Material for this task:
------------------------

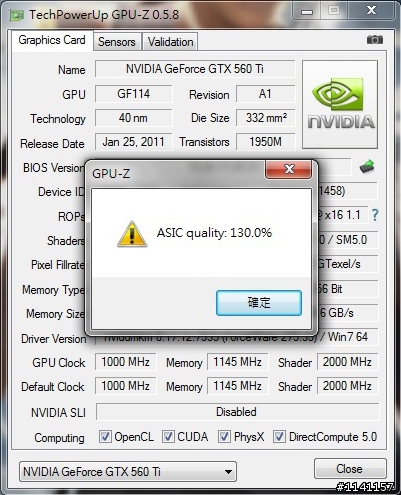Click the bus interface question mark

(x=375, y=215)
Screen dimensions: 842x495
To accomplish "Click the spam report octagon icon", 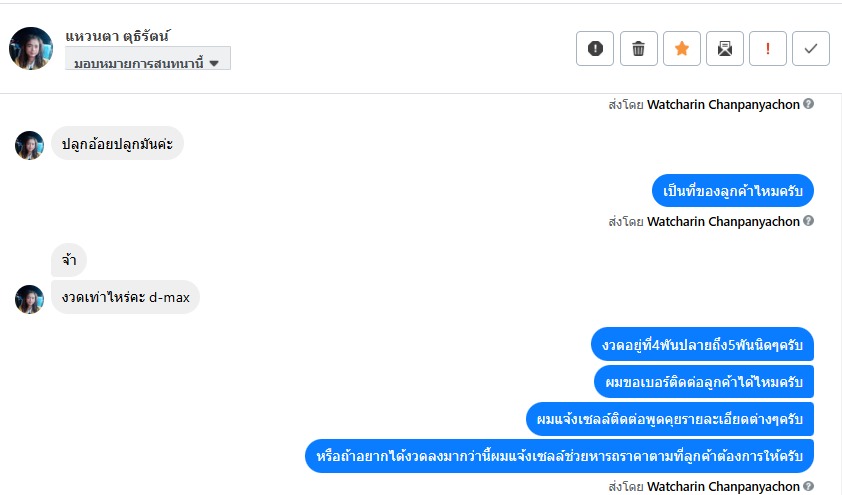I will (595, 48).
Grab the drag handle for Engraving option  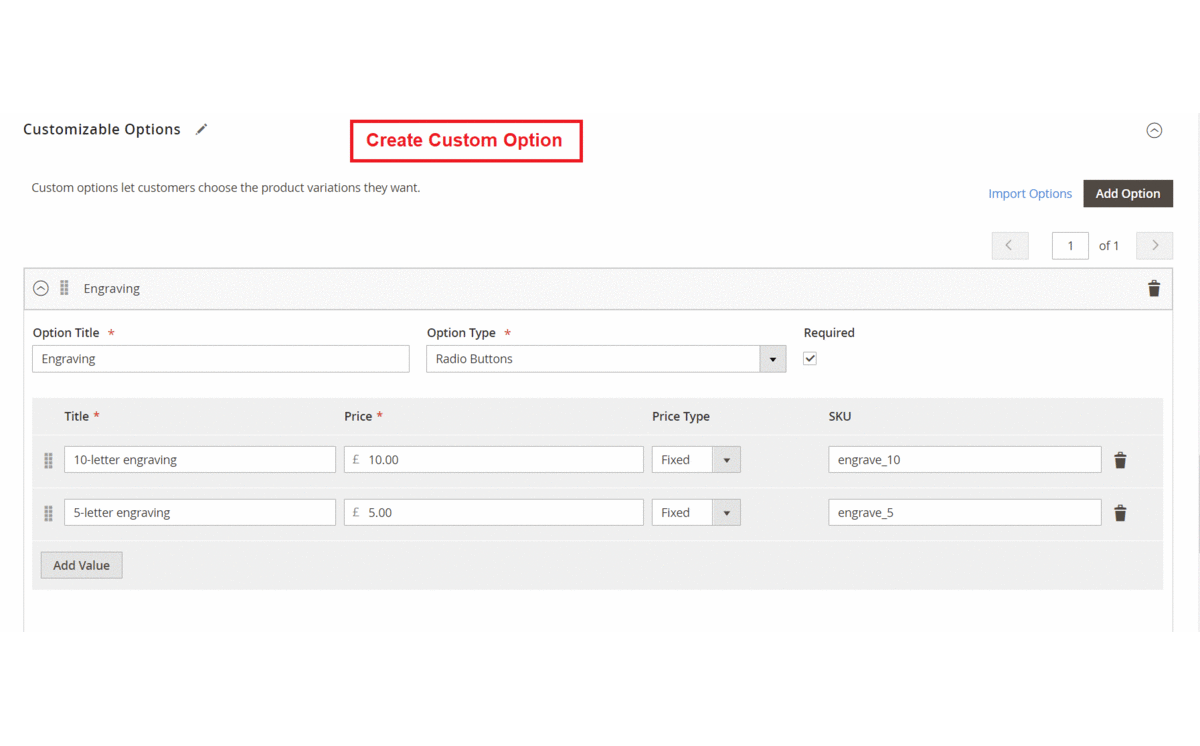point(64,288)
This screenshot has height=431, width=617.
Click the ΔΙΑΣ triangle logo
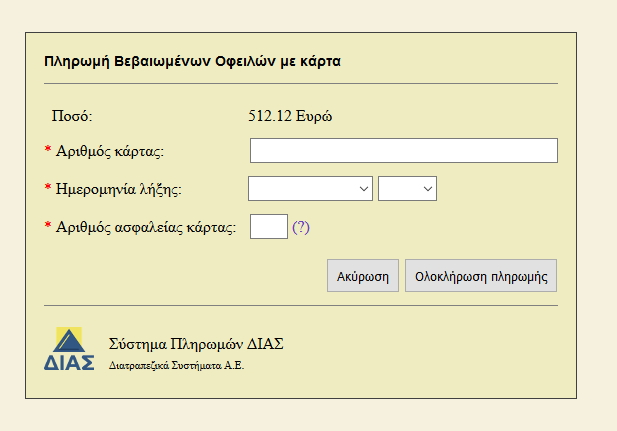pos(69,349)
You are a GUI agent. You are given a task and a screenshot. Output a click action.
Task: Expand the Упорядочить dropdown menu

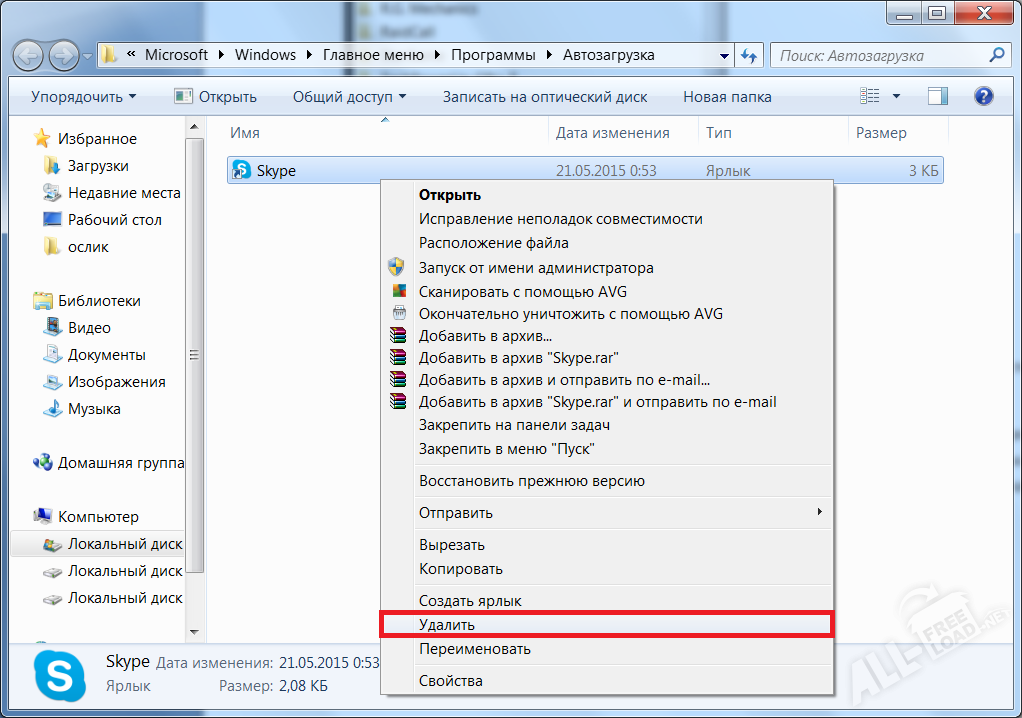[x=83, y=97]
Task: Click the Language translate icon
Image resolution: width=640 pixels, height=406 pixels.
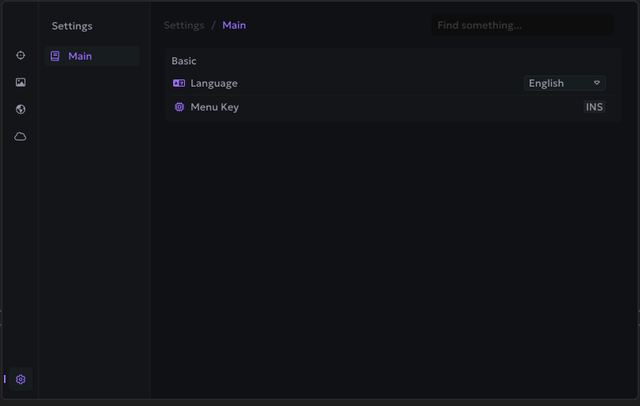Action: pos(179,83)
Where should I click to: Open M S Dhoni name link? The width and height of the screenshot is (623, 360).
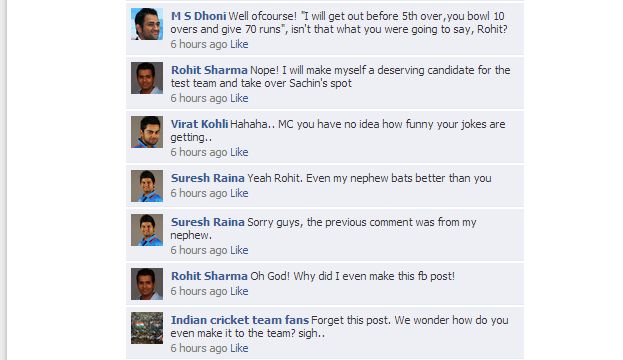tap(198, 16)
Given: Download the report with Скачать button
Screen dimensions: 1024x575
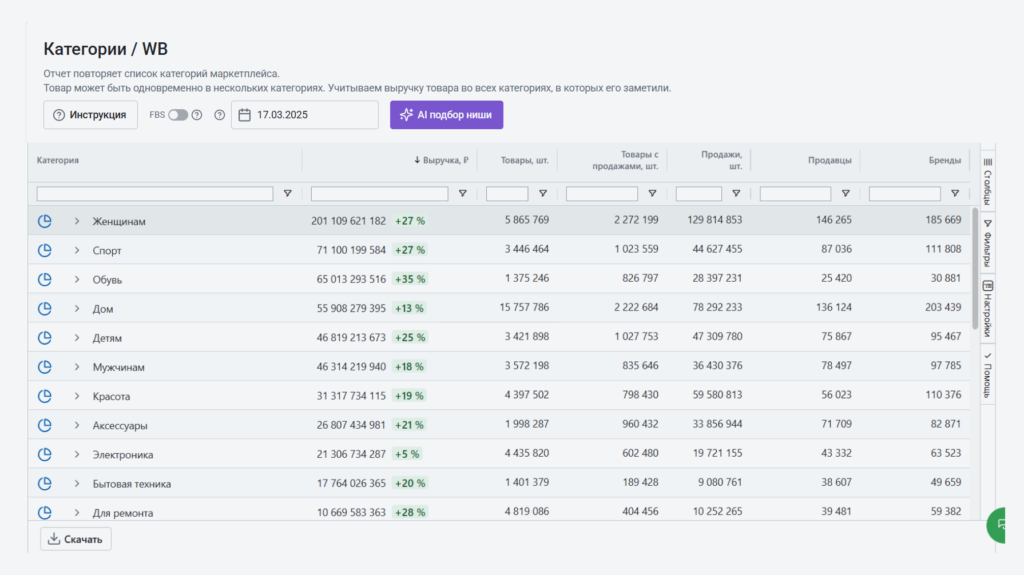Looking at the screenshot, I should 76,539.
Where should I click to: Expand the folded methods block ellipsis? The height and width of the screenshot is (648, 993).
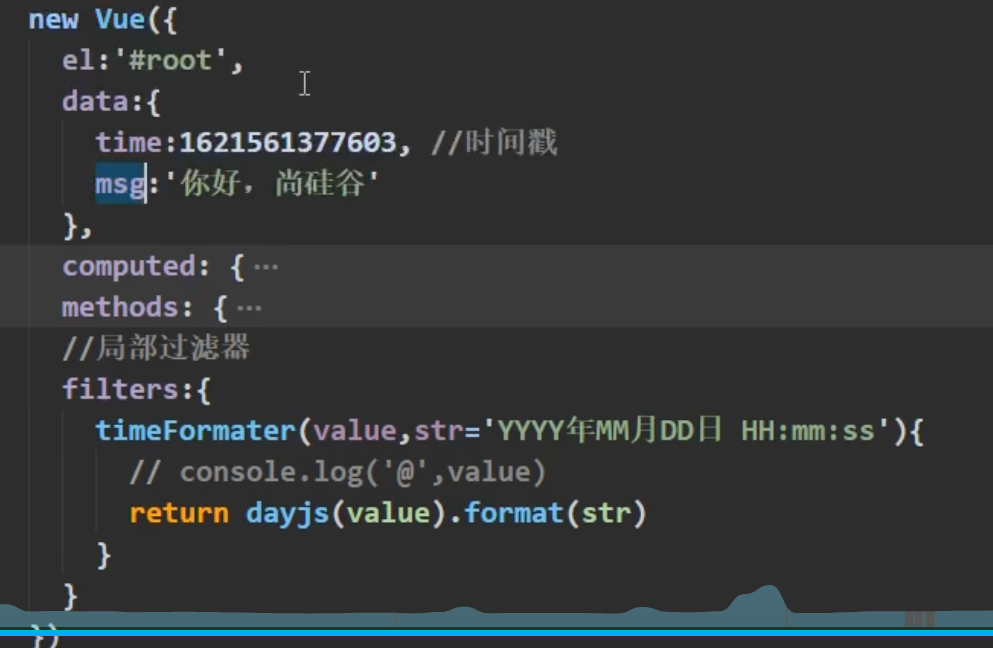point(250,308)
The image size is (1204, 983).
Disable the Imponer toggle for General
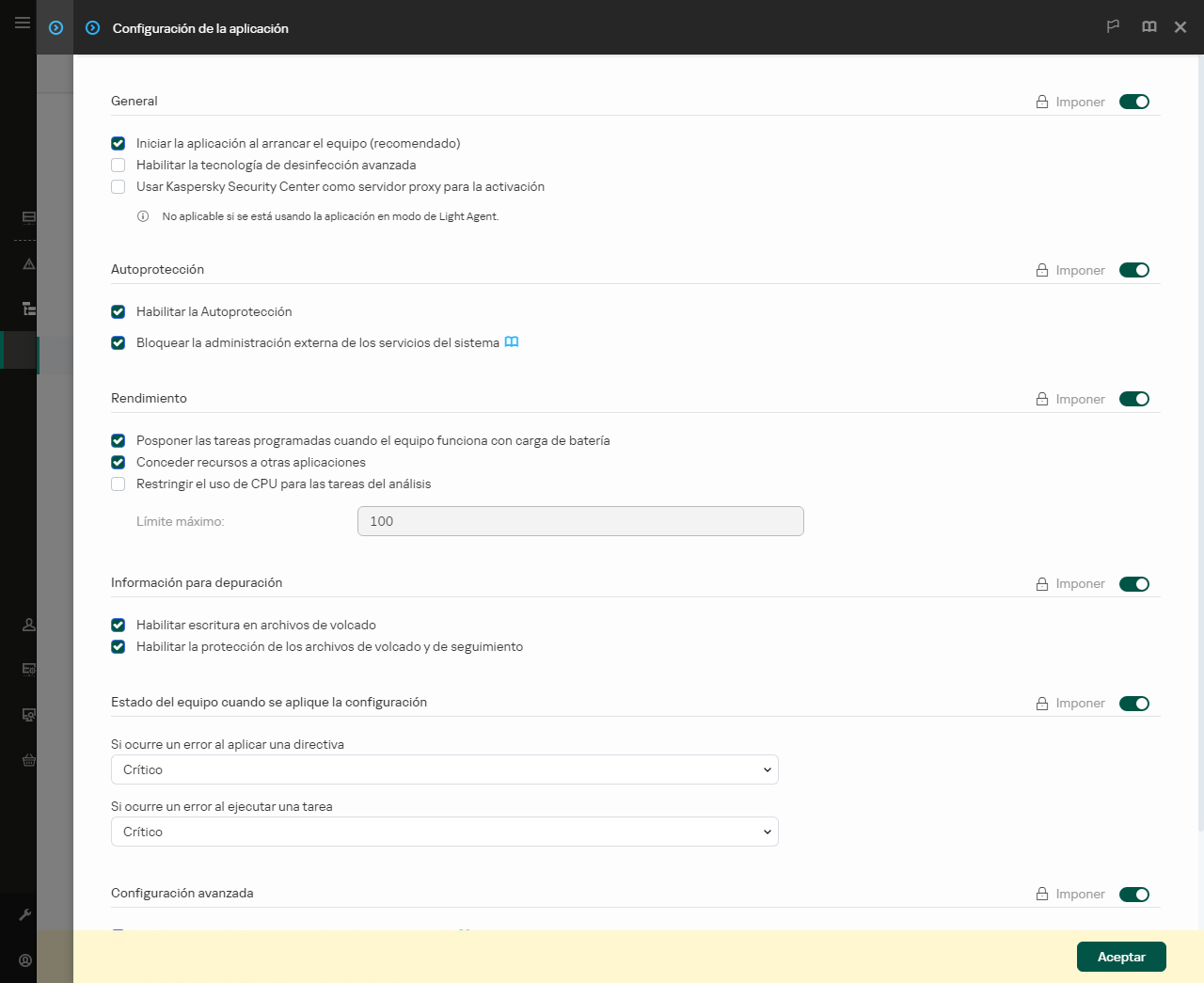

------------------------

Task:
Pictures are not part of the answer, which must be the exact lines from the one holding "Image resolution: width=640" through the end of the material, both ends included.

Exercise solution:
Image resolution: width=640 pixels, height=406 pixels.
Action: pos(179,83)
Where should I click to: Open M S Dhoni name link? The width and height of the screenshot is (623, 360).
tap(198, 16)
Given: Download the report with Скачать button
Screen dimensions: 1024x575
Looking at the screenshot, I should 76,539.
Where should I click to: Expand the folded methods block ellipsis? The height and width of the screenshot is (648, 993).
point(250,308)
The image size is (1204, 983).
Disable the Imponer toggle for General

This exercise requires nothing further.